(DESCRIPTION OF THE TASK):
Copy out the records between the lines holding "You are a computer-use agent." and "click(44, 284)", inclusive, keeping the requests but leaving out the pictures. Multiply every click coordinate in the answers by 0.8 and round each to a whole number, with halves rounded up.

[Word and element locating data]
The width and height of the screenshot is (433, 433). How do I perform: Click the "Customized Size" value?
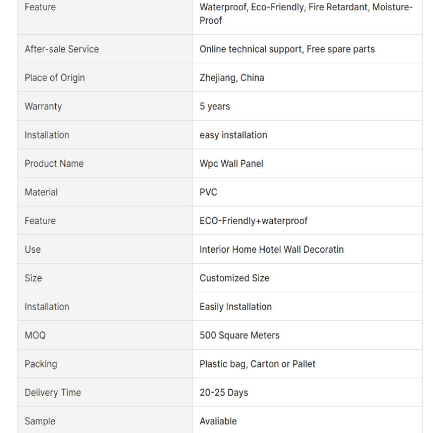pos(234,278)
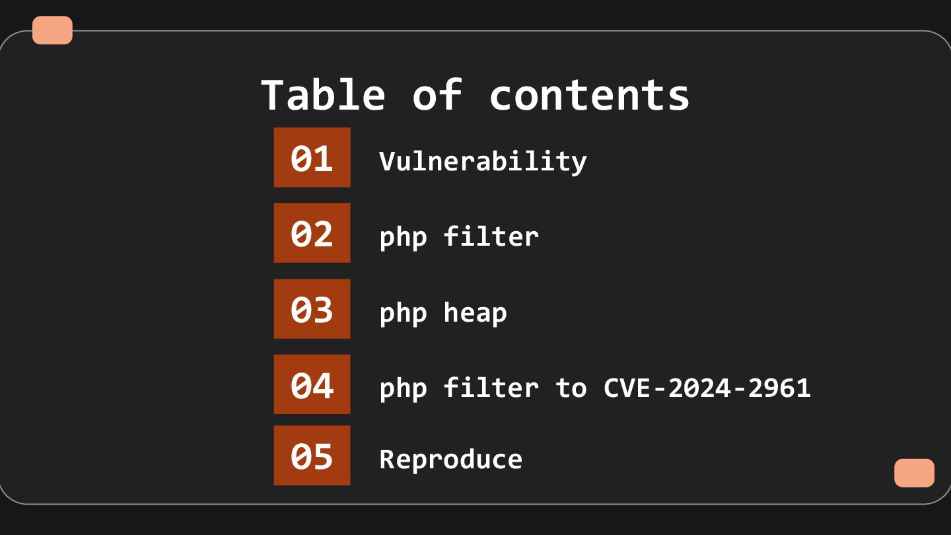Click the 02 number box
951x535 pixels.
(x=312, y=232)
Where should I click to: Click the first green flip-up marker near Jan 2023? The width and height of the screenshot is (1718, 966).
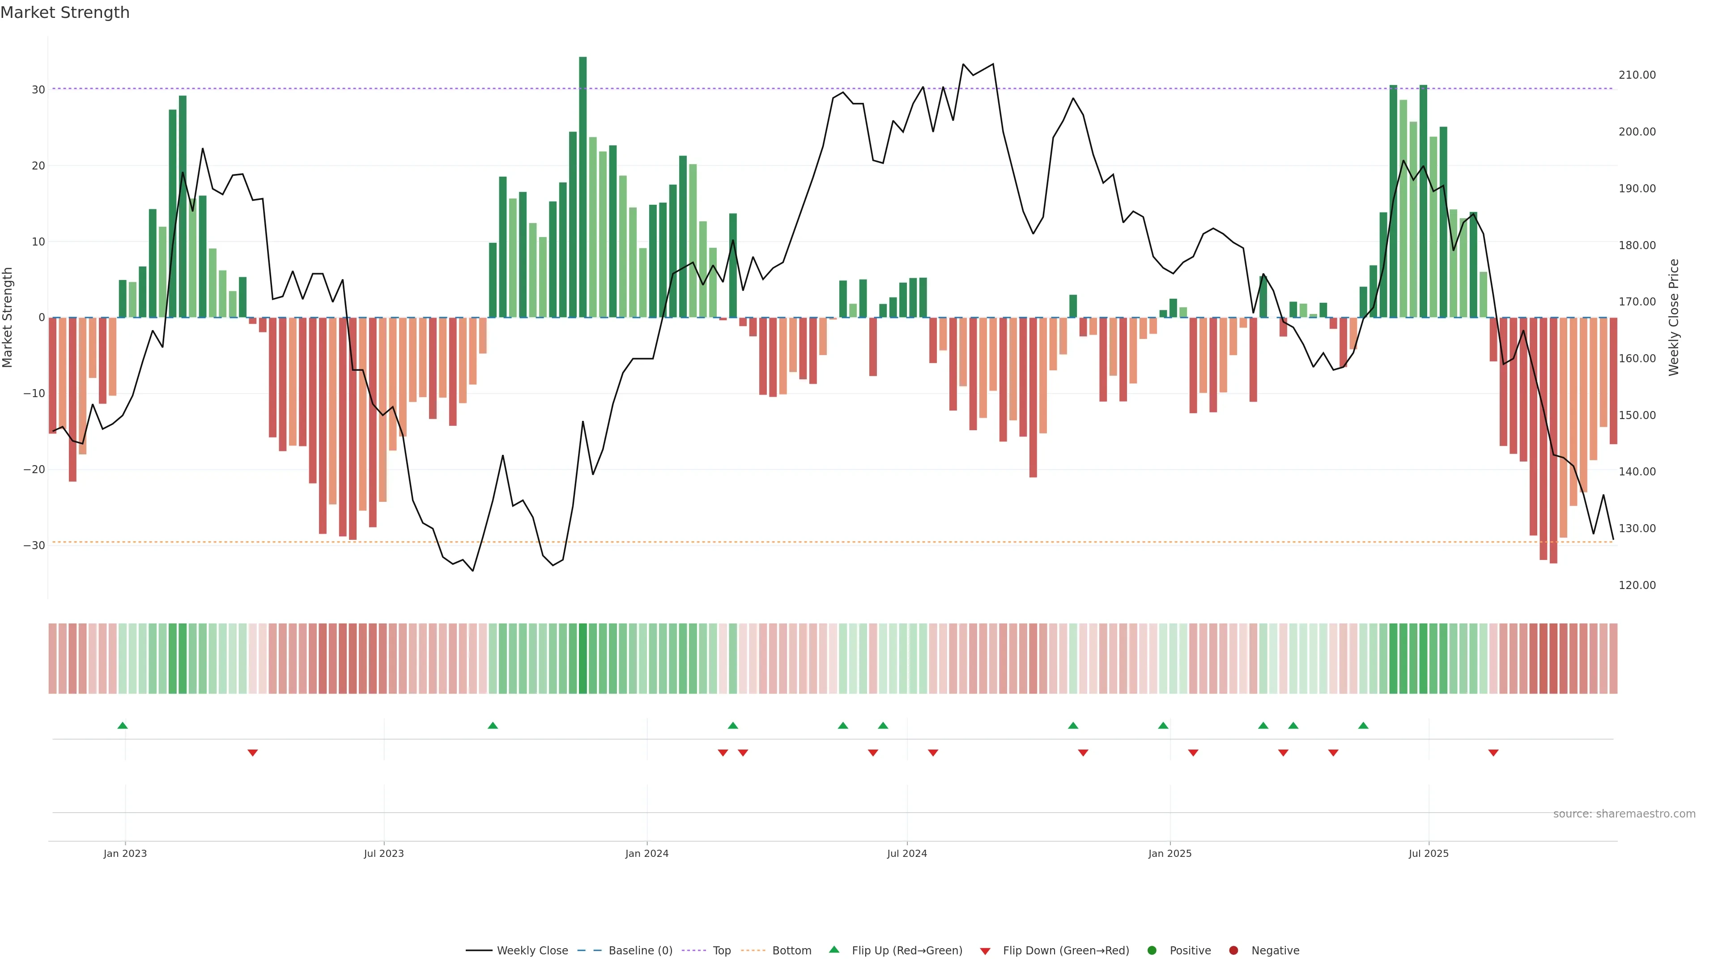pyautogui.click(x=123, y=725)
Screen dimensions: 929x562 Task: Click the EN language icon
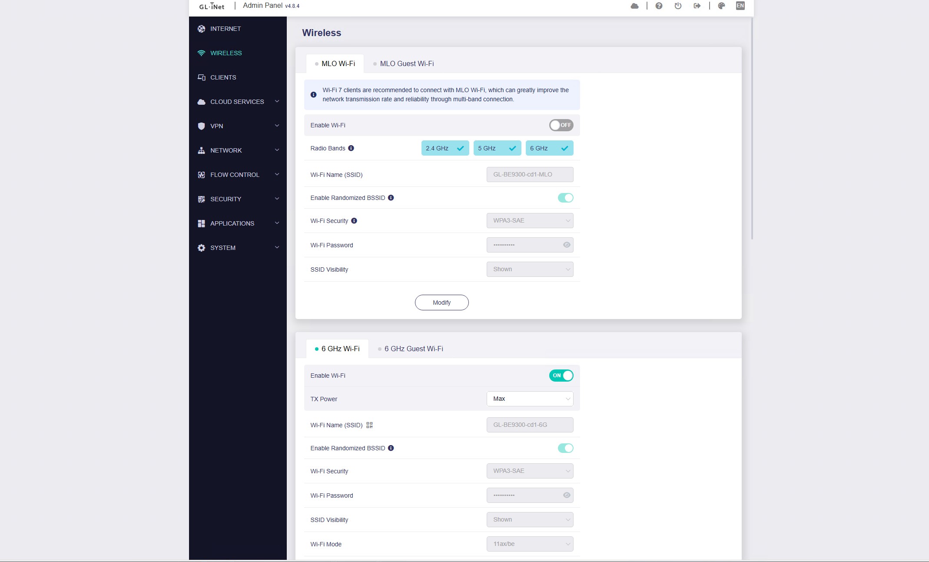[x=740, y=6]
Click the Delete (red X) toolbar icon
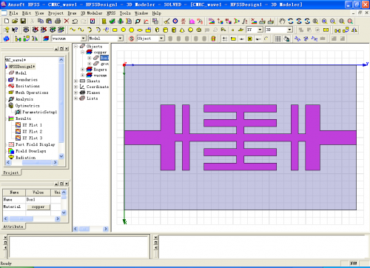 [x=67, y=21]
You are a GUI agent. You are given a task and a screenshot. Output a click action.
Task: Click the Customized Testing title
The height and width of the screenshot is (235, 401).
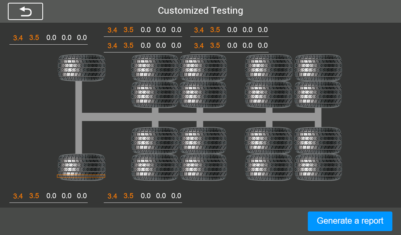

==

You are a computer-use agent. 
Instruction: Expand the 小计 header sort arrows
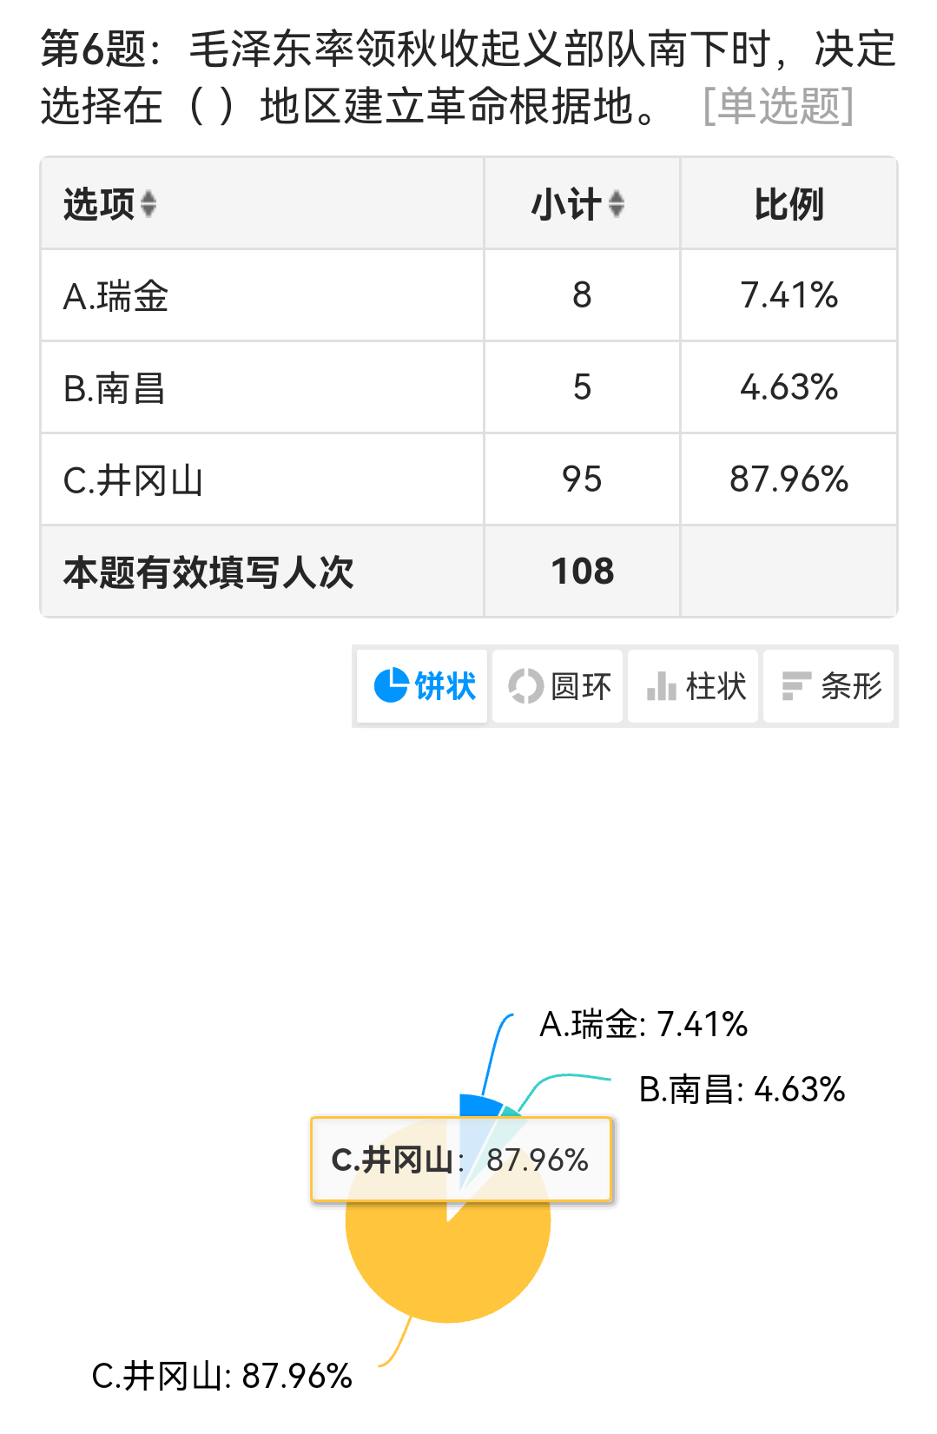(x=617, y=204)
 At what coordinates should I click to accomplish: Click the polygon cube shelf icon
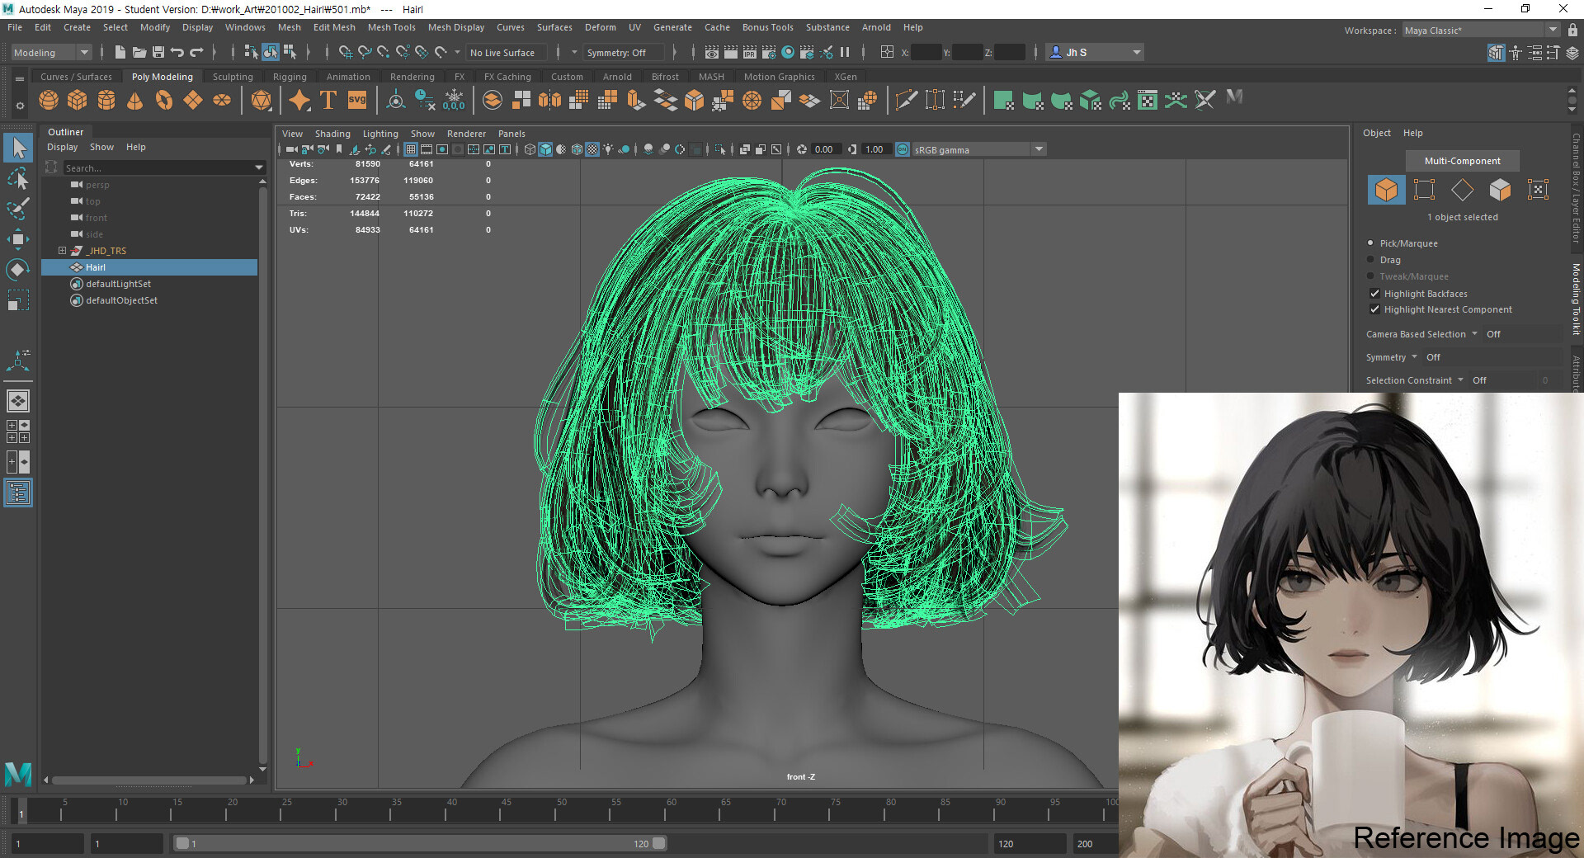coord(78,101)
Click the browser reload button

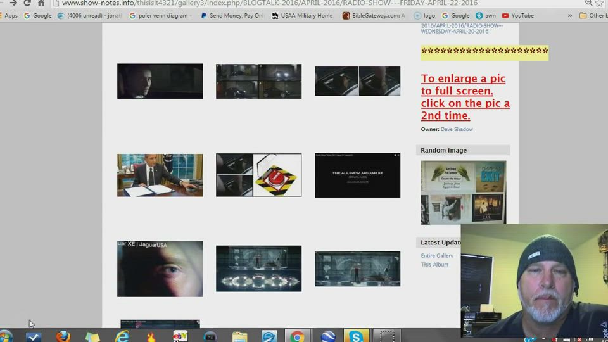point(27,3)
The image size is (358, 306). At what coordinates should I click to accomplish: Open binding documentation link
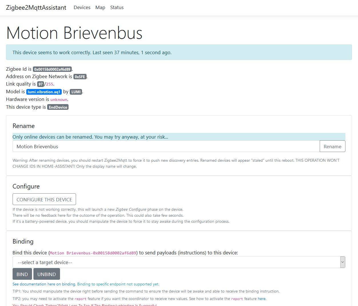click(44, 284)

(EXERCISE SOLUTION):
You are a computer-use agent. 
Instruction: Expand the 小计 header sort arrows
(x=494, y=163)
 At what coordinates should I click to accomplish: Click the polygon cube shelf icon
coord(62,81)
Click the browser reload button

point(22,2)
The image size is (358, 306). At what coordinates should I click to accomplish: Open binding documentation link
click(35, 227)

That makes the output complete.